Task brief: Rewrite every item below, switching "Locate an element on the screen" to "Find an element on the screen" and leaving all else unchanged.

[Target pointing data]
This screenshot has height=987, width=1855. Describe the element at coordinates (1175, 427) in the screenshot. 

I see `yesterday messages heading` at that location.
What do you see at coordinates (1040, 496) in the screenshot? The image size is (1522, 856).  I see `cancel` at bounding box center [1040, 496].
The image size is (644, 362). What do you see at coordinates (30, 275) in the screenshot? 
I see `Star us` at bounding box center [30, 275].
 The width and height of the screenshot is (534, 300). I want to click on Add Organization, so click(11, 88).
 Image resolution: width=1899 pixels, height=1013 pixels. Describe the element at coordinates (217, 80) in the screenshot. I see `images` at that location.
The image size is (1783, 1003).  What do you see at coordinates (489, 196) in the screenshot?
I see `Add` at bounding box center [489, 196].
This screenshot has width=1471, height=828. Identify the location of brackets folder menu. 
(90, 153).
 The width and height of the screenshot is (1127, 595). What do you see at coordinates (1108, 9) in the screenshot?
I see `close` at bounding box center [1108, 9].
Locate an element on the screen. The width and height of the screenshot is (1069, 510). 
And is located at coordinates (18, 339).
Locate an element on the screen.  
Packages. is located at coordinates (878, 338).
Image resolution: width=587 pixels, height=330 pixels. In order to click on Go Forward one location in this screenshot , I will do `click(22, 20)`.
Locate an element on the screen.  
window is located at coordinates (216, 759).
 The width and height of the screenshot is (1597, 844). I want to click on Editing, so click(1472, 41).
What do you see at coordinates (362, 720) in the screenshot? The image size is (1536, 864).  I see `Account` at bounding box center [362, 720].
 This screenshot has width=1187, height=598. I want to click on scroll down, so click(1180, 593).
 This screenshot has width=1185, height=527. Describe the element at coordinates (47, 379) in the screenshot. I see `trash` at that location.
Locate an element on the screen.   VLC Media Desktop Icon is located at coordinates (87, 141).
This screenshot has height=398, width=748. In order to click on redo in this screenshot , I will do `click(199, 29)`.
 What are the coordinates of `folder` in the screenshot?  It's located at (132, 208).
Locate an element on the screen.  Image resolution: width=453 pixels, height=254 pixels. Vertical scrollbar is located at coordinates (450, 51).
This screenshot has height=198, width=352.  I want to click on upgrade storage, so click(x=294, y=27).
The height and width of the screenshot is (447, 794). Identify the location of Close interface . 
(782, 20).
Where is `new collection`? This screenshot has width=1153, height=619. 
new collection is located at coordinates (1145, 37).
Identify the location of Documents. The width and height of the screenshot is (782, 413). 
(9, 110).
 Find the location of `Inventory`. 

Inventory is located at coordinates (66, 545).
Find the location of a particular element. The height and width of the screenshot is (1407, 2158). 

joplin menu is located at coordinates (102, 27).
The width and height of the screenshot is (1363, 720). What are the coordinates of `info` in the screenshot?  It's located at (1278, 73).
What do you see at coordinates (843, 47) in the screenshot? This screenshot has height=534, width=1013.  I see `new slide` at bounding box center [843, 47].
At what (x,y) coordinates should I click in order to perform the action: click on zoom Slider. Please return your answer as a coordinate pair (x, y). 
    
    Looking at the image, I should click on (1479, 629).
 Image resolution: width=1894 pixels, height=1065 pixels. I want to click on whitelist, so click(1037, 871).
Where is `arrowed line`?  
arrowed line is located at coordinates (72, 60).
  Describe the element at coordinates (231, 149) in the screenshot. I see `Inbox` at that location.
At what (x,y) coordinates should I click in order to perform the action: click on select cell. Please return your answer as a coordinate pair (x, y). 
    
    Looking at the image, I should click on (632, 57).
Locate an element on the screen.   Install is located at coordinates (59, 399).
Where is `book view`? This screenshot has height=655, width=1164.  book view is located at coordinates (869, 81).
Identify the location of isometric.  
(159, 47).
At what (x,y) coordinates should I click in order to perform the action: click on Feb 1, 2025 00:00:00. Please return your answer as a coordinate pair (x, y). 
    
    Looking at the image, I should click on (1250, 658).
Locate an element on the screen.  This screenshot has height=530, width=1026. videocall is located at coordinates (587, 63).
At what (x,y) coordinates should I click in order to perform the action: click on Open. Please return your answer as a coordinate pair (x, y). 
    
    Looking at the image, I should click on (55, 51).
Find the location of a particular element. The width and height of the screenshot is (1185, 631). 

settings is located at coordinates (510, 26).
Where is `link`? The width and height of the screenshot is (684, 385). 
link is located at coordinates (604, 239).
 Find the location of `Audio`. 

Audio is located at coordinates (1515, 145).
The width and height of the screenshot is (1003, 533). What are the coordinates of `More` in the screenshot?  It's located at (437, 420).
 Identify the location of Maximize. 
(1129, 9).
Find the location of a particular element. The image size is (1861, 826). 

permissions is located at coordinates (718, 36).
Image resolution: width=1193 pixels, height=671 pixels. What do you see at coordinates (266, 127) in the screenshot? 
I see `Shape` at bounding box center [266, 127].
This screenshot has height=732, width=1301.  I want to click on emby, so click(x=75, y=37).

Task solution:
This screenshot has height=987, width=1855. Describe the element at coordinates (1175, 427) in the screenshot. 

I see `yesterday messages heading` at that location.
What do you see at coordinates (1040, 496) in the screenshot? The image size is (1522, 856).  I see `cancel` at bounding box center [1040, 496].
The image size is (644, 362). What do you see at coordinates (30, 275) in the screenshot? 
I see `Star us` at bounding box center [30, 275].
 The width and height of the screenshot is (534, 300). I want to click on Add Organization, so click(11, 88).
 Image resolution: width=1899 pixels, height=1013 pixels. Describe the element at coordinates (217, 80) in the screenshot. I see `images` at that location.
The image size is (1783, 1003).  What do you see at coordinates (489, 196) in the screenshot?
I see `Add` at bounding box center [489, 196].
This screenshot has width=1471, height=828. Identify the location of brackets folder menu. 
(90, 153).
 The width and height of the screenshot is (1127, 595). What do you see at coordinates (1108, 9) in the screenshot?
I see `close` at bounding box center [1108, 9].
Find an element on the screen. The width and height of the screenshot is (1069, 510). 
And is located at coordinates (18, 339).
Find an element on the screen.  
Packages. is located at coordinates (878, 338).
Image resolution: width=587 pixels, height=330 pixels. In order to click on Go Forward one location in this screenshot , I will do `click(22, 20)`.
Find an element on the screen.  
window is located at coordinates (216, 759).
 The width and height of the screenshot is (1597, 844). I want to click on Editing, so click(1472, 41).
What do you see at coordinates (362, 720) in the screenshot? The image size is (1536, 864).  I see `Account` at bounding box center [362, 720].
 This screenshot has width=1187, height=598. I want to click on scroll down, so click(1180, 593).
 This screenshot has width=1185, height=527. Describe the element at coordinates (47, 379) in the screenshot. I see `trash` at that location.
Find an element on the screen.   VLC Media Desktop Icon is located at coordinates (87, 141).
This screenshot has height=398, width=748. In order to click on redo in this screenshot , I will do `click(199, 29)`.
 What are the coordinates of `folder` in the screenshot?  It's located at (132, 208).
Find an element on the screen.  Image resolution: width=453 pixels, height=254 pixels. Vertical scrollbar is located at coordinates (450, 51).
This screenshot has height=198, width=352.  I want to click on upgrade storage, so click(x=294, y=27).
The height and width of the screenshot is (447, 794). Identify the location of Close interface . 
(782, 20).
Where is `new collection`? This screenshot has width=1153, height=619. 
new collection is located at coordinates (1145, 37).
Identify the location of Documents. The width and height of the screenshot is (782, 413). 
(9, 110).
 Find the location of `Inventory`. 

Inventory is located at coordinates (66, 545).
Find the location of a particular element. The height and width of the screenshot is (1407, 2158). 

joplin menu is located at coordinates (102, 27).
The width and height of the screenshot is (1363, 720). What are the coordinates of `info` in the screenshot?  It's located at (1278, 73).
What do you see at coordinates (843, 47) in the screenshot? This screenshot has height=534, width=1013.  I see `new slide` at bounding box center [843, 47].
At what (x,y) coordinates should I click in order to perform the action: click on zoom Slider. Please return your answer as a coordinate pair (x, y). 
    
    Looking at the image, I should click on (1479, 629).
 Image resolution: width=1894 pixels, height=1065 pixels. I want to click on whitelist, so click(1037, 871).
Where is `arrowed line`?  
arrowed line is located at coordinates (72, 60).
  Describe the element at coordinates (231, 149) in the screenshot. I see `Inbox` at that location.
At what (x,y) coordinates should I click in order to perform the action: click on select cell. Please return your answer as a coordinate pair (x, y). 
    
    Looking at the image, I should click on (632, 57).
Find an element on the screen.   Install is located at coordinates (59, 399).
Where is `book view`? This screenshot has height=655, width=1164.  book view is located at coordinates (869, 81).
Identify the location of isometric.  
(159, 47).
At what (x,y) coordinates should I click in order to perform the action: click on Feb 1, 2025 00:00:00. Please return your answer as a coordinate pair (x, y). 
    
    Looking at the image, I should click on (1250, 658).
Find an element on the screen.  This screenshot has height=530, width=1026. videocall is located at coordinates (587, 63).
At what (x,y) coordinates should I click in order to perform the action: click on Open. Please return your answer as a coordinate pair (x, y). 
    
    Looking at the image, I should click on (55, 51).
Find the location of a particular element. The width and height of the screenshot is (1185, 631). 

settings is located at coordinates (510, 26).
Where is `link`? The width and height of the screenshot is (684, 385). 
link is located at coordinates (604, 239).
 Find the location of `Audio`. 

Audio is located at coordinates (1515, 145).
The width and height of the screenshot is (1003, 533). What are the coordinates of `More` in the screenshot?  It's located at (437, 420).
 Identify the location of Maximize. 
(1129, 9).
Find the location of a particular element. The image size is (1861, 826). 

permissions is located at coordinates (718, 36).
Image resolution: width=1193 pixels, height=671 pixels. What do you see at coordinates (266, 127) in the screenshot? 
I see `Shape` at bounding box center [266, 127].
This screenshot has height=732, width=1301.  I want to click on emby, so click(x=75, y=37).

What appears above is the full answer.